* Short task
Please copy out the lines below without changing anything.

(Collected data)
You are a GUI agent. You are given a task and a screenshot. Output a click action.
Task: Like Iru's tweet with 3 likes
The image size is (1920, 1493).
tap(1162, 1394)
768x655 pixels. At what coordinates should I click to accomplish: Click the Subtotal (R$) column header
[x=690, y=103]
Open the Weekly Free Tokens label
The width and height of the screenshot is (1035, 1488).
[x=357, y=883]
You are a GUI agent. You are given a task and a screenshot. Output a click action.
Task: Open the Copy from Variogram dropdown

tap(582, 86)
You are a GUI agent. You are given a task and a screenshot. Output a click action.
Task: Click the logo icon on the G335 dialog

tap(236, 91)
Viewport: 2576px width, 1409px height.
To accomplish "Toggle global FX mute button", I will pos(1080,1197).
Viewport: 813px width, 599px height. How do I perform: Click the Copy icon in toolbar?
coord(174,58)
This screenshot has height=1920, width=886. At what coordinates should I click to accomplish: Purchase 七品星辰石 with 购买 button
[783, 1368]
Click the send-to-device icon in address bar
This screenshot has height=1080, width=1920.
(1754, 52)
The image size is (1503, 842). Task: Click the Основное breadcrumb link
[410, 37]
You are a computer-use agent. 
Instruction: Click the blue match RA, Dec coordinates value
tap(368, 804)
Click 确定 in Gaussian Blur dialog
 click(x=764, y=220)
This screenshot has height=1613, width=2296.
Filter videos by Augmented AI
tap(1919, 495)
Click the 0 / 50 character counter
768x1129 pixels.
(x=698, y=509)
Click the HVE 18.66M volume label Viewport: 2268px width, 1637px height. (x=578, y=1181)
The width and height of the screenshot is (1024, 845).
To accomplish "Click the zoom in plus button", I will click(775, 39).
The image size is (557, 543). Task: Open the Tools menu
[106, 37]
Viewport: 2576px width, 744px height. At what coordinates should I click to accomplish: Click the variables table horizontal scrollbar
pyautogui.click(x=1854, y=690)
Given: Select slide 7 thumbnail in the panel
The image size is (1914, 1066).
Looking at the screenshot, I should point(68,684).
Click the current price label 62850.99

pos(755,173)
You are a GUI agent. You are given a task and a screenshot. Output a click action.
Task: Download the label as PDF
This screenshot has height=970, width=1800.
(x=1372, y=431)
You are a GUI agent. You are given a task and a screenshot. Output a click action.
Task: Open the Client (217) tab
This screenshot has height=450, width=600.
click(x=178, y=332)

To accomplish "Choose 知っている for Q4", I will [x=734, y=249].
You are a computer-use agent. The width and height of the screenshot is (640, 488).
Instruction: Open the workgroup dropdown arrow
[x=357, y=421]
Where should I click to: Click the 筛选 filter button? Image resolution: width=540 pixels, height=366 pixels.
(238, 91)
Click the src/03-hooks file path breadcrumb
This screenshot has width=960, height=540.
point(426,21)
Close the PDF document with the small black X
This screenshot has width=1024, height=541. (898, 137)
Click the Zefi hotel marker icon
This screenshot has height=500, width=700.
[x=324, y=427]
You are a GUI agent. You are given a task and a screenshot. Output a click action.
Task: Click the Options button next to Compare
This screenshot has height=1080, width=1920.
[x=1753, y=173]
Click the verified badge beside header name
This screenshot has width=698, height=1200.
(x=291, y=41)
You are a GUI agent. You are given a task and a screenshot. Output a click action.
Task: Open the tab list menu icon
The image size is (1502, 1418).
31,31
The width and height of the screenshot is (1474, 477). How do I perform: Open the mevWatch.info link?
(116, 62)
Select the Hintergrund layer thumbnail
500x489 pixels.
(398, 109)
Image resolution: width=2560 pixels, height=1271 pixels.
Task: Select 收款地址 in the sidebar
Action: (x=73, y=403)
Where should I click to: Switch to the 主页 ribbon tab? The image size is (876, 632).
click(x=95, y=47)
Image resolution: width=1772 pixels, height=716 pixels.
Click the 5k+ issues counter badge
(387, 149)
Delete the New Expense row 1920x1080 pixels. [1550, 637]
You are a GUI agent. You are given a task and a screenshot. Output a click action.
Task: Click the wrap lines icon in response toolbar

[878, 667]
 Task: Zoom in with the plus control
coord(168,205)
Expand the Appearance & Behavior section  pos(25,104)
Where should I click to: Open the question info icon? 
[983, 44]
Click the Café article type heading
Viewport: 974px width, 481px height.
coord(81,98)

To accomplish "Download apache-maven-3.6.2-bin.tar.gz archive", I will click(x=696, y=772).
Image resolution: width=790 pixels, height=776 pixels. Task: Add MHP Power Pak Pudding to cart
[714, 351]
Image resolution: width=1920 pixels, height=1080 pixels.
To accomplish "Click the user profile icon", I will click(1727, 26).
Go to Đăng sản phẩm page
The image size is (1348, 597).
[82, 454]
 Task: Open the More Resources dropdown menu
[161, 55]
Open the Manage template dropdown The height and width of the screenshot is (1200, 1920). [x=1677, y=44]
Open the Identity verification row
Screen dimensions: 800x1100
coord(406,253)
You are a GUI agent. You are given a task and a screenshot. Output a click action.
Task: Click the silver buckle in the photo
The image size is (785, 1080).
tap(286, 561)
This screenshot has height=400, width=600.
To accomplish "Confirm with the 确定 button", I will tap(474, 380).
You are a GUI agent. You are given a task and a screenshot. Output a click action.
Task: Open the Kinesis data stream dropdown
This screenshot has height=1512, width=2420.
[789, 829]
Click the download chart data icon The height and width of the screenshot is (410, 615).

* Result below
You are a GUI agent. You are given a task and a screenshot. Output a click action.
Task: Like Iru's tweet with 3 likes
The image size is (1920, 1493).
tap(1162, 1394)
768x655 pixels. At what coordinates should I click to accomplish: Click the Subtotal (R$) column header
[x=690, y=103]
Open the Weekly Free Tokens label
The width and height of the screenshot is (1035, 1488).
[x=357, y=883]
You are a GUI agent. You are given a task and a screenshot. Output a click action.
Task: Open the Copy from Variogram dropdown

tap(582, 86)
You are a GUI agent. You are given a task and a screenshot. Output a click action.
Task: Click the logo icon on the G335 dialog

tap(236, 91)
Viewport: 2576px width, 1409px height.
To accomplish "Toggle global FX mute button", I will pos(1080,1197).
Viewport: 813px width, 599px height. How do I perform: Click the Copy icon in toolbar?
coord(174,58)
This screenshot has height=1920, width=886. At what coordinates should I click to accomplish: Purchase 七品星辰石 with 购买 button
[783, 1368]
Click the send-to-device icon in address bar
This screenshot has height=1080, width=1920.
(1754, 52)
The image size is (1503, 842). Task: Click the Основное breadcrumb link
[410, 37]
You are a computer-use agent. 
Instruction: Click the blue match RA, Dec coordinates value
tap(368, 804)
Click 确定 in Gaussian Blur dialog
 click(x=764, y=220)
This screenshot has height=1613, width=2296.
Filter videos by Augmented AI
tap(1919, 495)
Click the 0 / 50 character counter
768x1129 pixels.
(x=698, y=509)
Click the HVE 18.66M volume label Viewport: 2268px width, 1637px height. (x=578, y=1181)
The width and height of the screenshot is (1024, 845).
To accomplish "Click the zoom in plus button", I will click(775, 39).
The image size is (557, 543). Task: Open the Tools menu
[106, 37]
Viewport: 2576px width, 744px height. At what coordinates should I click to accomplish: Click the variables table horizontal scrollbar
pyautogui.click(x=1854, y=690)
Given: Select slide 7 thumbnail in the panel
The image size is (1914, 1066).
Looking at the screenshot, I should point(68,684).
Click the current price label 62850.99

pos(755,173)
You are a GUI agent. You are given a task and a screenshot. Output a click action.
Task: Download the label as PDF
This screenshot has height=970, width=1800.
(x=1372, y=431)
You are a GUI agent. You are given a task and a screenshot. Output a click action.
Task: Open the Client (217) tab
This screenshot has height=450, width=600.
click(x=178, y=332)

To accomplish "Choose 知っている for Q4", I will [x=734, y=249].
You are a computer-use agent. The width and height of the screenshot is (640, 488).
Instruction: Open the workgroup dropdown arrow
[x=357, y=421]
Where should I click to: Click the 筛选 filter button? Image resolution: width=540 pixels, height=366 pixels.
(238, 91)
Click the src/03-hooks file path breadcrumb
This screenshot has width=960, height=540.
point(426,21)
Close the PDF document with the small black X
This screenshot has width=1024, height=541. (898, 137)
Click the Zefi hotel marker icon
This screenshot has height=500, width=700.
[x=324, y=427]
You are a GUI agent. You are given a task and a screenshot. Output a click action.
Task: Click the Options button next to Compare
This screenshot has height=1080, width=1920.
[x=1753, y=173]
Click the verified badge beside header name
This screenshot has width=698, height=1200.
(x=291, y=41)
You are a GUI agent. You are given a task and a screenshot. Output a click action.
Task: Open the tab list menu icon
The image size is (1502, 1418).
31,31
The width and height of the screenshot is (1474, 477). How do I perform: Open the mevWatch.info link?
(116, 62)
Select the Hintergrund layer thumbnail
500x489 pixels.
(398, 109)
Image resolution: width=2560 pixels, height=1271 pixels.
Task: Select 收款地址 in the sidebar
Action: (x=73, y=403)
Where should I click to: Switch to the 主页 ribbon tab? The image size is (876, 632).
click(x=95, y=47)
Image resolution: width=1772 pixels, height=716 pixels.
Click the 5k+ issues counter badge
(387, 149)
Delete the New Expense row 1920x1080 pixels. [1550, 637]
You are a GUI agent. You are given a task and a screenshot. Output a click action.
Task: Click the wrap lines icon in response toolbar

[878, 667]
 Task: Zoom in with the plus control
coord(168,205)
Expand the Appearance & Behavior section  pos(25,104)
Where should I click to: Open the question info icon? 
[983, 44]
Click the Café article type heading
Viewport: 974px width, 481px height.
coord(81,98)

To accomplish "Download apache-maven-3.6.2-bin.tar.gz archive", I will click(x=696, y=772).
Image resolution: width=790 pixels, height=776 pixels. Task: Add MHP Power Pak Pudding to cart
[714, 351]
Image resolution: width=1920 pixels, height=1080 pixels.
To accomplish "Click the user profile icon", I will click(1727, 26).
Go to Đăng sản phẩm page
The image size is (1348, 597).
[82, 454]
 Task: Open the More Resources dropdown menu
[161, 55]
Open the Manage template dropdown The height and width of the screenshot is (1200, 1920). [x=1677, y=44]
Open the Identity verification row
Screen dimensions: 800x1100
coord(406,253)
You are a GUI agent. You are given a task and a screenshot. Output a click action.
Task: Click the silver buckle in the photo
The image size is (785, 1080).
tap(286, 561)
This screenshot has height=400, width=600.
To accomplish "Confirm with the 确定 button", I will tap(474, 380).
You are a GUI agent. You are given a task and a screenshot. Output a click action.
Task: Open the Kinesis data stream dropdown
This screenshot has height=1512, width=2420.
[789, 829]
Click the download chart data icon The height and width of the screenshot is (410, 615).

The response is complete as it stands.